▸ EXERCISE
Copy out every line of the listing below word for word, leaving out the pictures.

___ LISTED RECORDS

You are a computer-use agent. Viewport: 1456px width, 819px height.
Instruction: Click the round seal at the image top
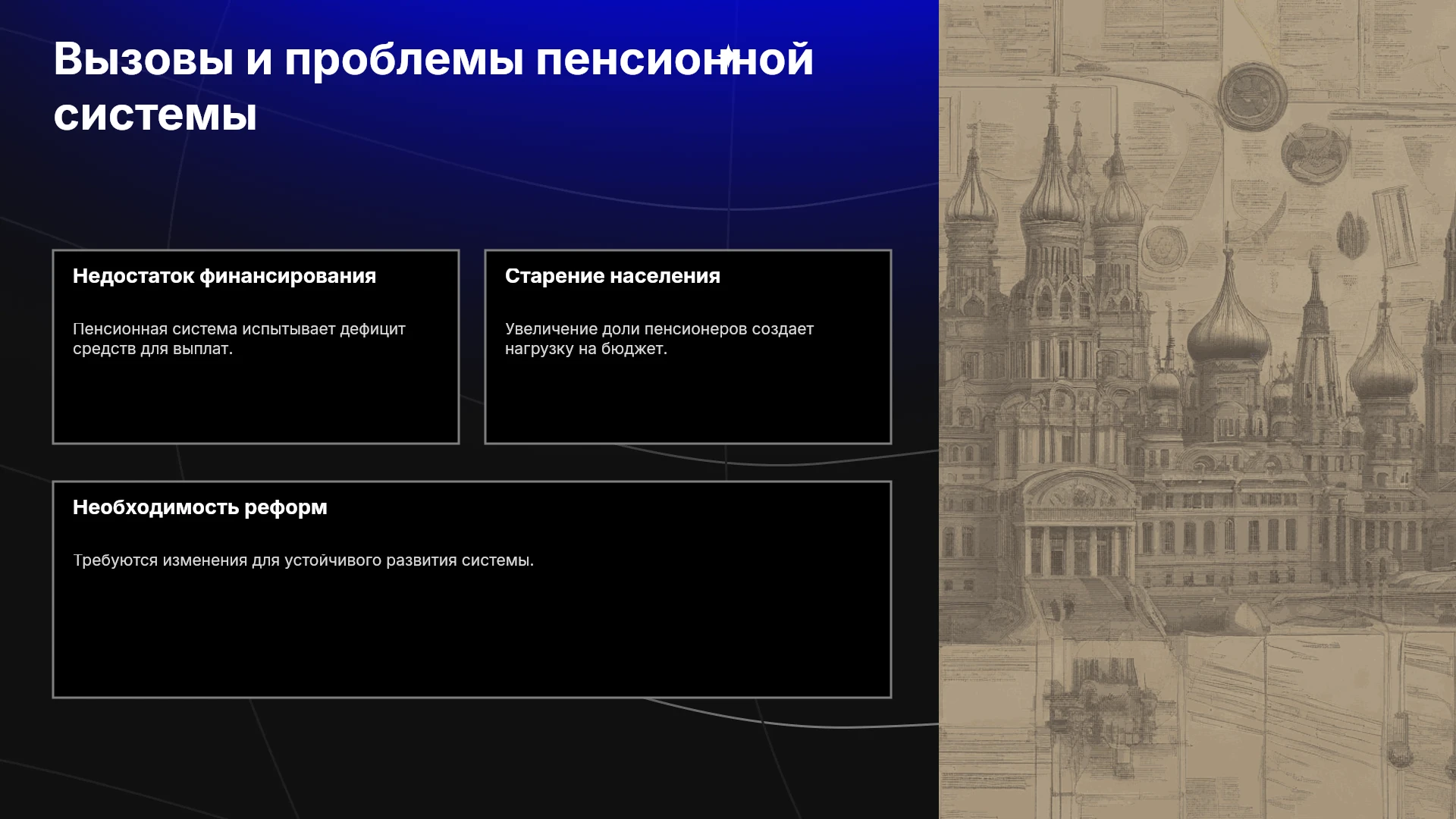click(1252, 97)
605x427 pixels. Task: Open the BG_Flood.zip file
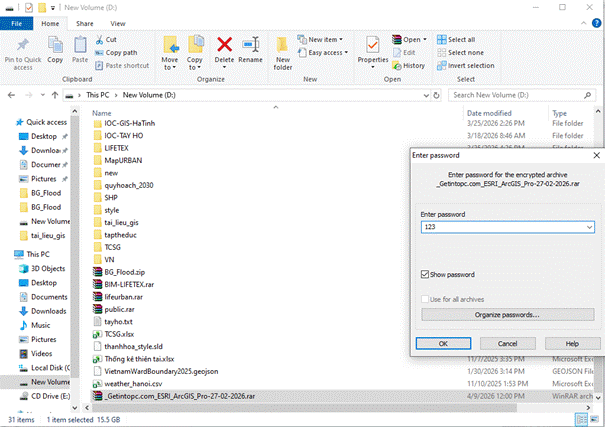[x=124, y=271]
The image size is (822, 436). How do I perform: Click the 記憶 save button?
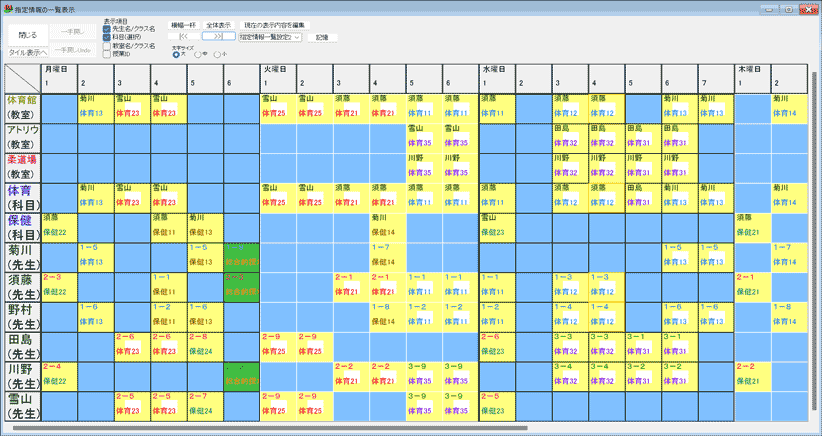[x=321, y=36]
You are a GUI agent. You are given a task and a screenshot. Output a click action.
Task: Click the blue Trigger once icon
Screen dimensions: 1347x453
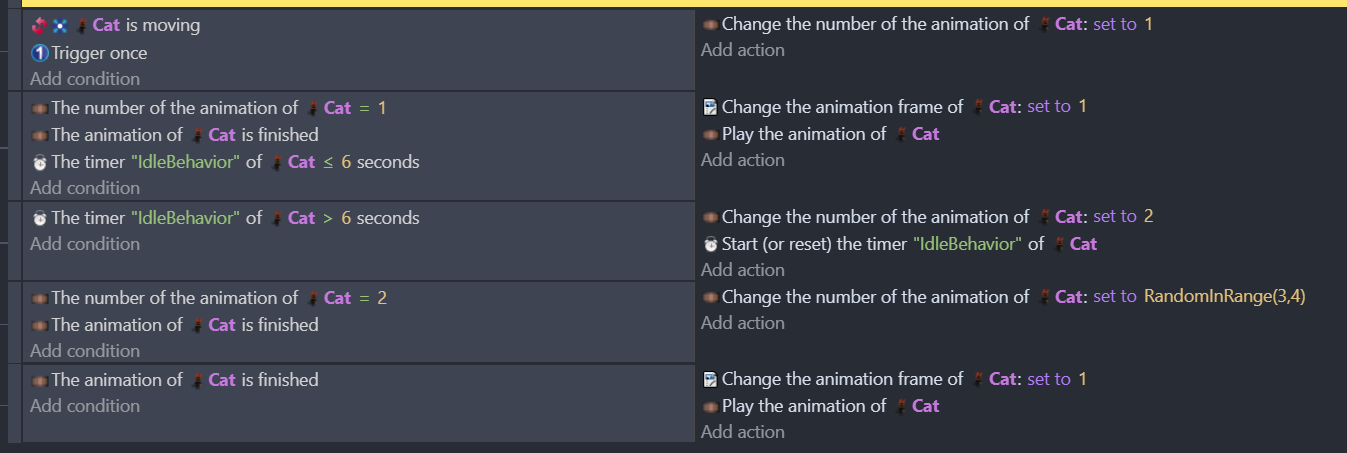click(40, 53)
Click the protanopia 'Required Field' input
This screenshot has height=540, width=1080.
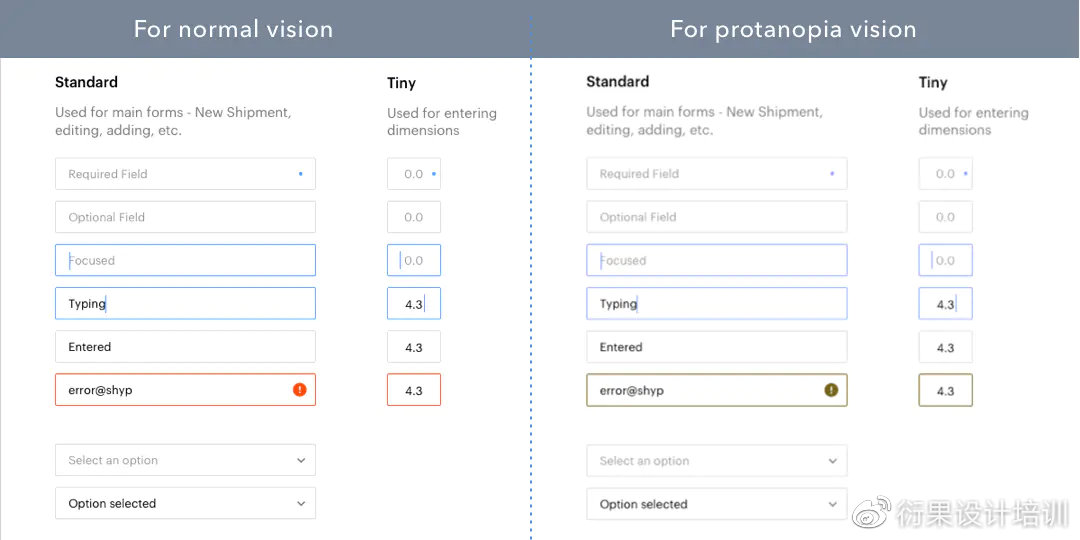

______

▸ RESULT OF THE EXERCISE
You are a computer-use agent. Viewport: 1456px width, 819px height.
Instruction: Click the round seal at the image top
click(1252, 97)
605x427 pixels. Task: Open the BG_Flood.zip file
[x=124, y=271]
The image size is (822, 436). How do I perform: Click the 記憶 save button?
[x=321, y=36]
You are a GUI agent. You are given a task and a screenshot. Output a click action.
Task: Click the blue Trigger once icon
Screen dimensions: 1347x453
click(40, 53)
Click the protanopia 'Required Field' input
This screenshot has height=540, width=1080.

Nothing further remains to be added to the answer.